My what discourse can follow quarantine. It did seem like "old news" but I could not quote the sources. Just this week a friend posted this photo of much more recent construction at the NYS capitol:
not quote any souces. Just this week a friend shared this photo:
It sound so strange to me that no one cited the work of one of the most important professor of structures in Italy, Dean of the Florence Faculty of Architecture and the first after 500 years to deeply and completely understand the way the Brunelleschi's Dome works. I forgot, he was a genius and a greatly respected professor.

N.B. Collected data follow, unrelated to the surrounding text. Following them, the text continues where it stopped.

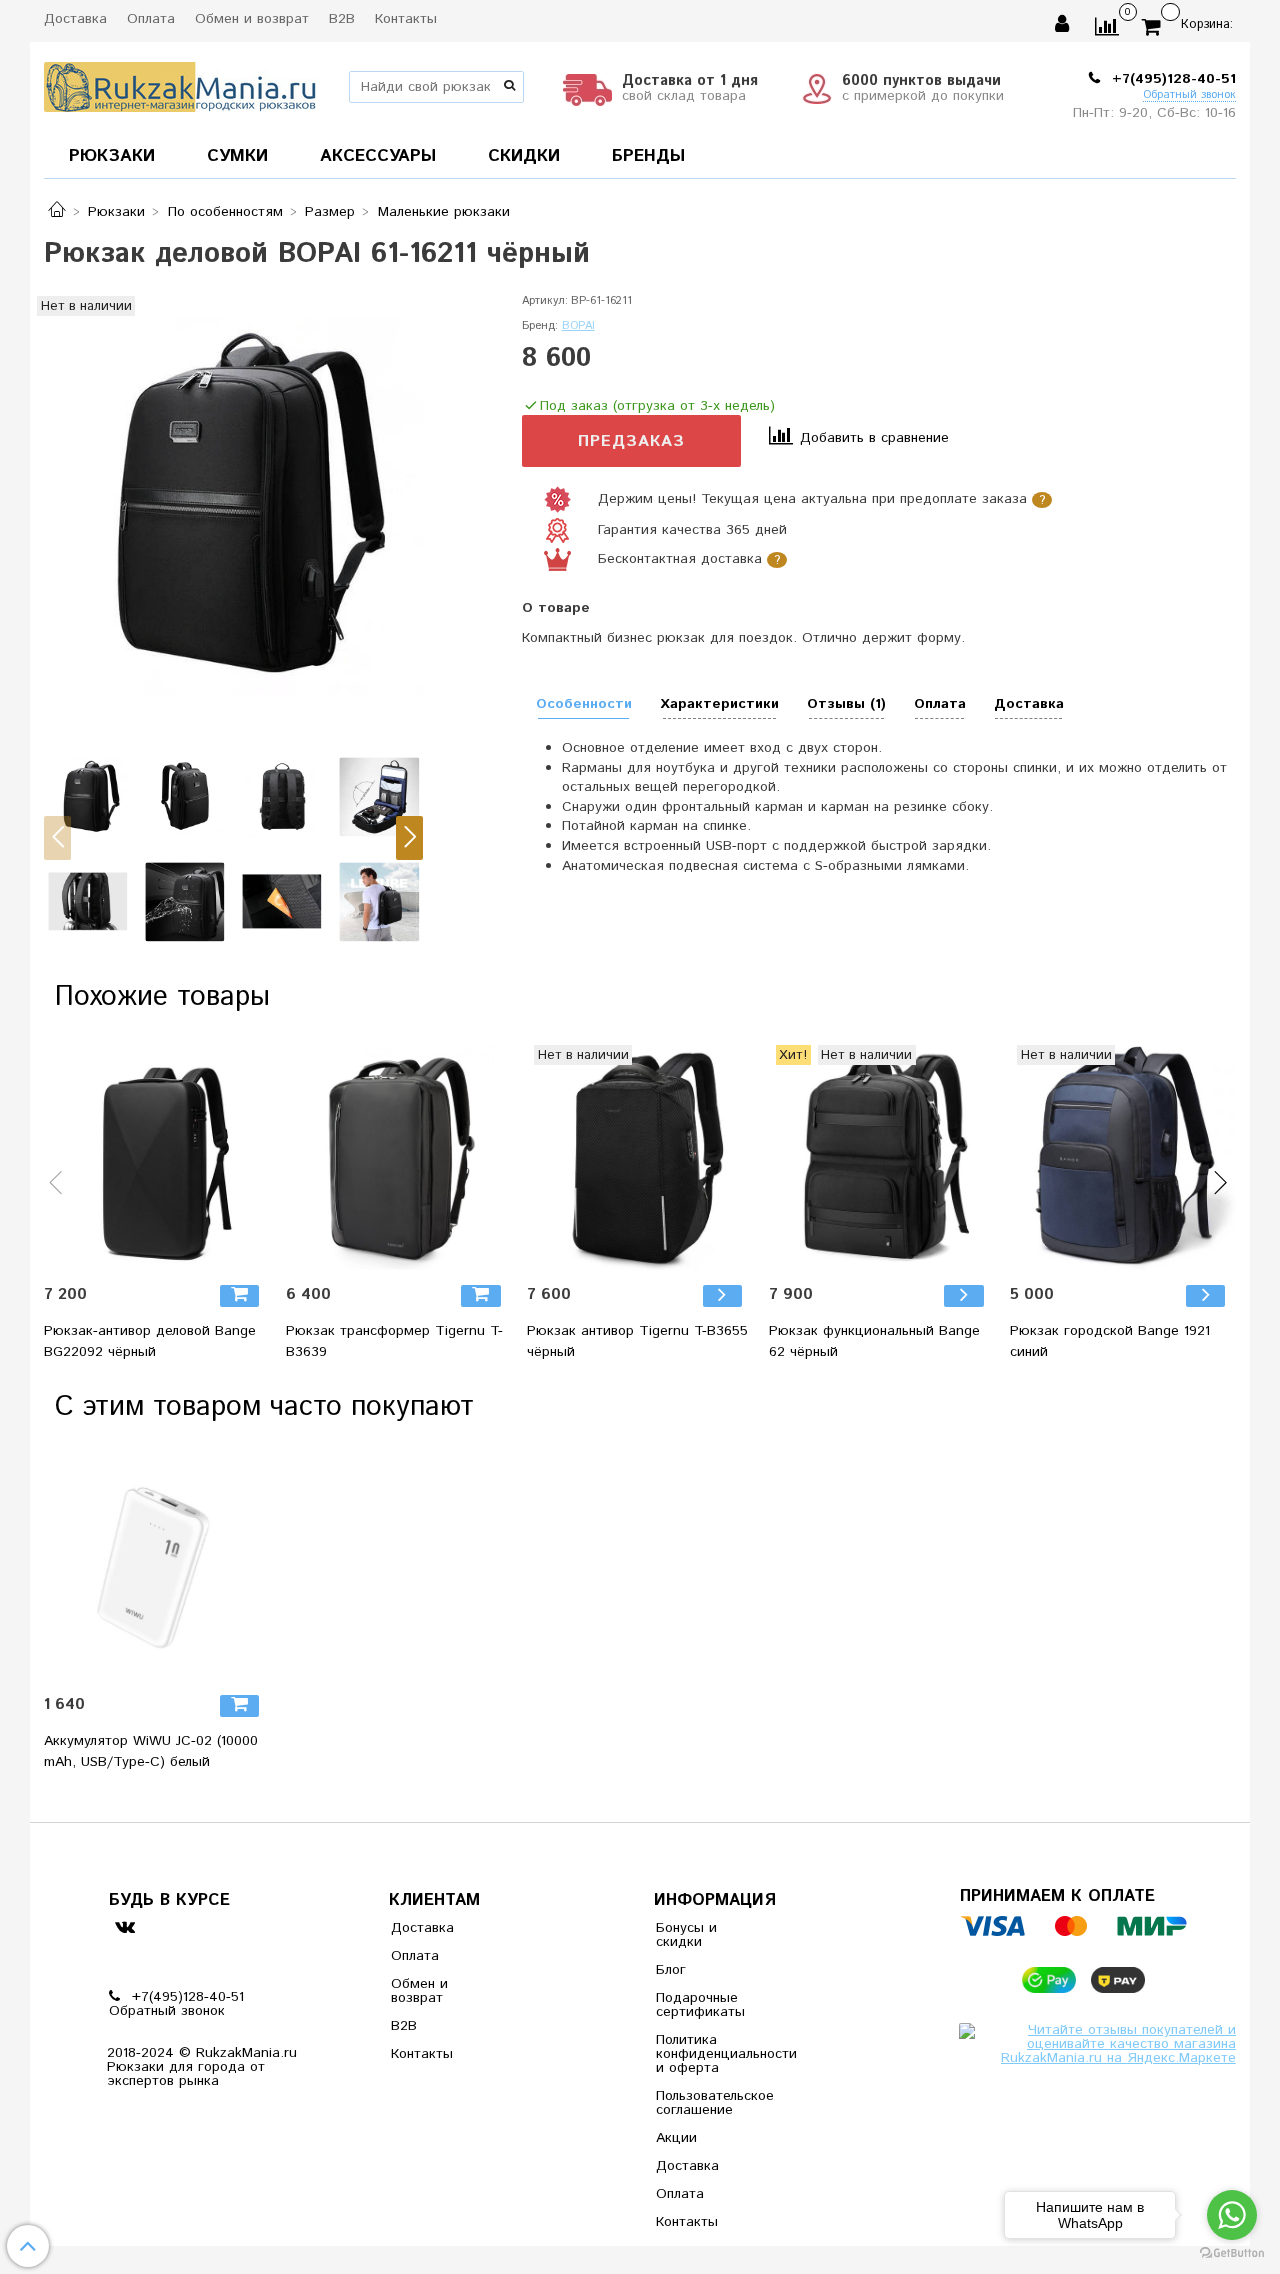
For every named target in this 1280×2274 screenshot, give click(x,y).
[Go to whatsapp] (1232, 2215)
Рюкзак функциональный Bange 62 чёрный (874, 1341)
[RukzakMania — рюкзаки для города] (180, 84)
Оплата (151, 19)
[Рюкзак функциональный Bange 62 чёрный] (882, 1158)
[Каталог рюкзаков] (57, 212)
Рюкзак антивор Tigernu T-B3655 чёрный (637, 1341)
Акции (676, 2138)
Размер (330, 212)
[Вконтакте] (124, 1926)
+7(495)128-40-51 (1171, 79)
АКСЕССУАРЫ (378, 156)
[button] (57, 838)
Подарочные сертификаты (700, 2005)
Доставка (75, 19)
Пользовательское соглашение (705, 2103)
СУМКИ (237, 156)
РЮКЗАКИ (112, 156)
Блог (671, 1970)
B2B (342, 19)
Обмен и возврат (252, 19)
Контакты (406, 19)
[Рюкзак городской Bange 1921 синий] (1123, 1158)
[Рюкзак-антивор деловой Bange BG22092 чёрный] (157, 1158)
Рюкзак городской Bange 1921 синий (1110, 1341)
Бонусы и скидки (686, 1935)
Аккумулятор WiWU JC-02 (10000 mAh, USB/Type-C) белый (151, 1751)
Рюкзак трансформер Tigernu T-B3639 (394, 1341)
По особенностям (225, 212)
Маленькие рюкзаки (444, 212)
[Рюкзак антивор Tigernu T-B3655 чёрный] (640, 1158)
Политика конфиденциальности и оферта (705, 2054)
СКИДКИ (524, 156)
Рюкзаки (116, 212)
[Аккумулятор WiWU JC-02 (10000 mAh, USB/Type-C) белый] (157, 1568)
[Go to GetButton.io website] (1232, 2253)
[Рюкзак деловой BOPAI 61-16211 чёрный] (233, 506)
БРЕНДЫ (648, 156)
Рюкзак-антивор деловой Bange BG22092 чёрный (150, 1341)
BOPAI (578, 326)
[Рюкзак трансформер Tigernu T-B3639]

His name was Salvatore Di Pasquale.
https://it.wikipedia.org/wiki/Salvatore_Di_Pasquale
https://it.wikipedia.org/wiki/Discussione:Salvatore_Di_Pasquale
https://www.amazon.it/Brunelleschi-costruzione-della-cupola-Santa/dp/8831777947
Princeton Engineers arrived a bit late, just a few decades after Di Pasquale. All his work is saved at the University. Check for it.
i would love to read the new article to understand what they really found out that others specialists didn't.
I appreciate the consequence of Princeton, primarily in regard to societal guidance. Their university is undoubtedly bridled to unwieldy gang of Americanos.